*TASK INSTRUCTIONS*.
Every line holding "computer" should be copied from the records below.

*** EXERCISE MATERIALS Section Begins ***

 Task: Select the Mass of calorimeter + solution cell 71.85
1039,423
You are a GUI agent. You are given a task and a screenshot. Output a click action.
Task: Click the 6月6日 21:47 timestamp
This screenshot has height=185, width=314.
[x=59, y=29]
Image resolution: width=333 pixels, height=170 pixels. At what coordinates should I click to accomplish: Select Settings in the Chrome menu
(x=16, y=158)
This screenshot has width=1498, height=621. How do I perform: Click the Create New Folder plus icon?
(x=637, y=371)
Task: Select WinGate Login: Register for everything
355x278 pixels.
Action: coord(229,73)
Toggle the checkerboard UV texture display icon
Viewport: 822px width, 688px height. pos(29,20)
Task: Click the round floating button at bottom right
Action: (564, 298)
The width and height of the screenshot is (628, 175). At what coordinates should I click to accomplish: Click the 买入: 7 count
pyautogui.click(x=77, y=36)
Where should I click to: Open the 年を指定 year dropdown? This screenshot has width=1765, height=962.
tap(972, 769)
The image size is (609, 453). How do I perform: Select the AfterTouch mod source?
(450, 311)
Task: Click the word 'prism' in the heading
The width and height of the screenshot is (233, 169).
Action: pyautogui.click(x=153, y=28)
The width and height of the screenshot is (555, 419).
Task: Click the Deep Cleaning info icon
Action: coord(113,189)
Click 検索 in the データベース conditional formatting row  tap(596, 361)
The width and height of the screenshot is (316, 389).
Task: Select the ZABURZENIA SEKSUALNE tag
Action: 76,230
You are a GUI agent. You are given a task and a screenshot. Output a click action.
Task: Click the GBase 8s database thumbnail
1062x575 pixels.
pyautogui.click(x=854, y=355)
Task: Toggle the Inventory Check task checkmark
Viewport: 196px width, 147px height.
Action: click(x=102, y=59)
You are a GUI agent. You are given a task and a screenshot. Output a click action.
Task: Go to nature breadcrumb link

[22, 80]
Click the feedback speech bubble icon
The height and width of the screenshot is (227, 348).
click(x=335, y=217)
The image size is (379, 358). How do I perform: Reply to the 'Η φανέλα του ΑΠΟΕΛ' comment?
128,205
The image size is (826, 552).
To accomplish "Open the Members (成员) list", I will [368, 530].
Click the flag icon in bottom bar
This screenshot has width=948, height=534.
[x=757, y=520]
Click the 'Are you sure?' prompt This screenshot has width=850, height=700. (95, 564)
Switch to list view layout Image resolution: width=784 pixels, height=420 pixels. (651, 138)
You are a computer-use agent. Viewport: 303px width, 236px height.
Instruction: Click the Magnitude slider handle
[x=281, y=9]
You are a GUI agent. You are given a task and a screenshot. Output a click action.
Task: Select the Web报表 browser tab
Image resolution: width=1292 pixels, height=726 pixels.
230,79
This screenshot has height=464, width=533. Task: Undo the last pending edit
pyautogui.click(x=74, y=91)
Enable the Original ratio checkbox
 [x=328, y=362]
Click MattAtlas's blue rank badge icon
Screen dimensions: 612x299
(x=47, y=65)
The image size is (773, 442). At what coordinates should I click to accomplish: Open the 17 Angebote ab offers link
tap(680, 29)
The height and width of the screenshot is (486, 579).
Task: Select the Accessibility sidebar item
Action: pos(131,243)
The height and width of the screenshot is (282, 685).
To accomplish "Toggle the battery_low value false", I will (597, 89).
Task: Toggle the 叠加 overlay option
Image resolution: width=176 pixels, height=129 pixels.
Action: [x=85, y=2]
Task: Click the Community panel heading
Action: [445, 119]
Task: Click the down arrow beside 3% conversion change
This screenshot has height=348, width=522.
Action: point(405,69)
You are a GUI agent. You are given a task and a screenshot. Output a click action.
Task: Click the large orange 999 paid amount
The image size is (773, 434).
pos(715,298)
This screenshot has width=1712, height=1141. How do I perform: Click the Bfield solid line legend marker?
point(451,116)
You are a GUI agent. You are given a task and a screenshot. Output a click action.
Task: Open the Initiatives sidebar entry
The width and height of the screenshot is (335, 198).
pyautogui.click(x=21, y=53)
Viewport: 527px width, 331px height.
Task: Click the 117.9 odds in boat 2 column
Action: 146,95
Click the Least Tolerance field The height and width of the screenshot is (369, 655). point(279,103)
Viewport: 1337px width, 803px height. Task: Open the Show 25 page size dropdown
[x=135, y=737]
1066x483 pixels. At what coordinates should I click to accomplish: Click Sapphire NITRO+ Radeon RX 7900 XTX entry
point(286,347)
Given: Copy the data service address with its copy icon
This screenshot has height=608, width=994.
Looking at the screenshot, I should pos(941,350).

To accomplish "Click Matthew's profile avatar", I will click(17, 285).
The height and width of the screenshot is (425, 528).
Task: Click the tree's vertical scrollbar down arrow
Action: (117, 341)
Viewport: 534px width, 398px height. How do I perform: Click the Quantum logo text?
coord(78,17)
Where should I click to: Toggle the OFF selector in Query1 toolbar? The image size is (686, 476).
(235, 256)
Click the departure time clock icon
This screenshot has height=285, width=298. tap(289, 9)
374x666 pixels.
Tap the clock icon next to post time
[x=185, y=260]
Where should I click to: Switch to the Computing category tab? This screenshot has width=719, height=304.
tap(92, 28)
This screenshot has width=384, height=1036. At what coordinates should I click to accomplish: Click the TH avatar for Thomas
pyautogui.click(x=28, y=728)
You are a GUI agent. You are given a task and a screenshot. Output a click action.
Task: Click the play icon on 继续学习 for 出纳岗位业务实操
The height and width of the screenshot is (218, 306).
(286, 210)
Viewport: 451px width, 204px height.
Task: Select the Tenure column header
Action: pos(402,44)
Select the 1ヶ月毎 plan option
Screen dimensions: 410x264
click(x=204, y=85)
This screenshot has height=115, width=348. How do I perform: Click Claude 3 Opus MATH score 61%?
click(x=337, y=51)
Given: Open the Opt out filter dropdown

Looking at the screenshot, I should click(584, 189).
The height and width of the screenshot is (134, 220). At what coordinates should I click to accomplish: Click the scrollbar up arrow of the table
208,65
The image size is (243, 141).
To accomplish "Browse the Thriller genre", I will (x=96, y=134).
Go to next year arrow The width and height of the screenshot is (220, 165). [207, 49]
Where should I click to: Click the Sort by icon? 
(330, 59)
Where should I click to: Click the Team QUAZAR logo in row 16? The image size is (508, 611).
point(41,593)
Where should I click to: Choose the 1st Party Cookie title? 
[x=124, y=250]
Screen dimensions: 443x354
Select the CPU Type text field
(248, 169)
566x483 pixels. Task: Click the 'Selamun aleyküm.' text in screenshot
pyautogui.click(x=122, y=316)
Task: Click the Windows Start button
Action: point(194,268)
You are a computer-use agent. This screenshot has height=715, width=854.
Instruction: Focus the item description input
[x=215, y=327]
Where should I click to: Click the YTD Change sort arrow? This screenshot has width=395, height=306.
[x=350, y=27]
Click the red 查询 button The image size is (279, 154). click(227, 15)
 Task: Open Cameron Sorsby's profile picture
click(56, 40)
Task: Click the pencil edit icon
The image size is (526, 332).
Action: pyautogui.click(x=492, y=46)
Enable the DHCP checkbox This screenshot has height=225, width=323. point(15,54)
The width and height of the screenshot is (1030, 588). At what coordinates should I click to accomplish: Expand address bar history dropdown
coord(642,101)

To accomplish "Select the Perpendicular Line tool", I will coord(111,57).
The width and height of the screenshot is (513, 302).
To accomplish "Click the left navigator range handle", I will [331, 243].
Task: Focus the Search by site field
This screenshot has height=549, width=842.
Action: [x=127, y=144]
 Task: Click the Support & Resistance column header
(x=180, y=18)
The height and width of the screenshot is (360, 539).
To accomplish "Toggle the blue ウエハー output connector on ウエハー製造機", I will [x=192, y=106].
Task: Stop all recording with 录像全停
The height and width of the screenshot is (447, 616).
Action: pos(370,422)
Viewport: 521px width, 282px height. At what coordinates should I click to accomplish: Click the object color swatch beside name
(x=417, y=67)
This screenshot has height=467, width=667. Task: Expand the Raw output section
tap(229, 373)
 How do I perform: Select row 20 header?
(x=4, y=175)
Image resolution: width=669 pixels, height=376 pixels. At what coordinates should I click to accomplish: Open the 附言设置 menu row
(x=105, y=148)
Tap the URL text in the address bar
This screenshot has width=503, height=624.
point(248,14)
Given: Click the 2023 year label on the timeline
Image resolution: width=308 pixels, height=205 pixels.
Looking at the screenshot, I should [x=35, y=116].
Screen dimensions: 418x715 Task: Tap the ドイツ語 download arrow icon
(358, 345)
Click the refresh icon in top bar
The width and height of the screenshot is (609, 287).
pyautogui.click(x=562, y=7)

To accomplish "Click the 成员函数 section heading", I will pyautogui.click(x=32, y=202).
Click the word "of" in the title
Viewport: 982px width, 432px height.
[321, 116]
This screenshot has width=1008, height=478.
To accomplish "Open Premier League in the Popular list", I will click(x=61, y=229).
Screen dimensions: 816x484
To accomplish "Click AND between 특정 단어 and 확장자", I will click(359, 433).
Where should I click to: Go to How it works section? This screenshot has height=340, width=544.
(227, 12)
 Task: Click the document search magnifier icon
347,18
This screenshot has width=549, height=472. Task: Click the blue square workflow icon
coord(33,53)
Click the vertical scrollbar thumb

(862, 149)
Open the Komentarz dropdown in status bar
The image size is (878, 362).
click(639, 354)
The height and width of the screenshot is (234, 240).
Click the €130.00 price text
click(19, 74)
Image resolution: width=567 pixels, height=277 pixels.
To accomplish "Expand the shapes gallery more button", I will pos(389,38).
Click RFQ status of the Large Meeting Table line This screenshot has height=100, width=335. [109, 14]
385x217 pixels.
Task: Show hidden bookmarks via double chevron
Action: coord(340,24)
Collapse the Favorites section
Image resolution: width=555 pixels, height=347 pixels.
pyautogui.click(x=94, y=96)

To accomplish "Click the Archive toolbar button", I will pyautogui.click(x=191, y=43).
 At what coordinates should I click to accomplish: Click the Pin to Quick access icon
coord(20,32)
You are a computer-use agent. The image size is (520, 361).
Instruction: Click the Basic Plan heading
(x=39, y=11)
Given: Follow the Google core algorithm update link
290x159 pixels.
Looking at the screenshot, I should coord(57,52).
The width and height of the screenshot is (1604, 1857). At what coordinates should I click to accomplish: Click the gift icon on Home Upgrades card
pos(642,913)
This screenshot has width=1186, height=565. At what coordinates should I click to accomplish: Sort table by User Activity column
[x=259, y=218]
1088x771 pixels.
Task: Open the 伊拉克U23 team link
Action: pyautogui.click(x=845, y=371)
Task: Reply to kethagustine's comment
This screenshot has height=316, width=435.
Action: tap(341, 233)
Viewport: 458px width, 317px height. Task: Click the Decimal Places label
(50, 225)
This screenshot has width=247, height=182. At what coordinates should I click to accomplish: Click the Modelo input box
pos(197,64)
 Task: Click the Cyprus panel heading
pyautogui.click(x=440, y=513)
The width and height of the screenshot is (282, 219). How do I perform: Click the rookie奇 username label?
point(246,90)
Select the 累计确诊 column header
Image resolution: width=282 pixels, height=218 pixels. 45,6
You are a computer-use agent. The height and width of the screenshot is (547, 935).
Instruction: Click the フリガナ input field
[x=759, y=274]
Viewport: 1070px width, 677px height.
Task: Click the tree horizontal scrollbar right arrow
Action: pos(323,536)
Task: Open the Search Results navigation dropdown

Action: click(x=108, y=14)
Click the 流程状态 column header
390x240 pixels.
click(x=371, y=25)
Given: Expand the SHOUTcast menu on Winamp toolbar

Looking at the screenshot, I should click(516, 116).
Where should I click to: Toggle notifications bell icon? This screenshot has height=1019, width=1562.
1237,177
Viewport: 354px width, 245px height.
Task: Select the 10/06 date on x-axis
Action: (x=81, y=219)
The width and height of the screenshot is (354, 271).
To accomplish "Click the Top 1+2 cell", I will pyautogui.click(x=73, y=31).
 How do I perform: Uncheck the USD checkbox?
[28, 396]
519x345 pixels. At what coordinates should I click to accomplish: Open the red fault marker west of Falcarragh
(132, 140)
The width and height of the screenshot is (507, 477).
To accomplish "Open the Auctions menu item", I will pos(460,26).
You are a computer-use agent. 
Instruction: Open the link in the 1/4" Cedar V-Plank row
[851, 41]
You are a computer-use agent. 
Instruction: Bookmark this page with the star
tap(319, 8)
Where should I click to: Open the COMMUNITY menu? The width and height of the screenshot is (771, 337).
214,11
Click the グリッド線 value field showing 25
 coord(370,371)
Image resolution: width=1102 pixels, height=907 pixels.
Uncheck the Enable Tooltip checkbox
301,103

*** EXERCISE MATERIALS Section Ends ***

*SOLUTION TO THIS PROBLEM*.
You are a computer-use agent. Viewport: 303px width, 236px height.
You are a computer-use agent. This screenshot has height=715, width=854.
You are a computer-use agent. The image size is (520, 361).
You are a computer-use agent. The height and width of the screenshot is (547, 935).
You are a computer-use agent. 
You are a computer-use agent. 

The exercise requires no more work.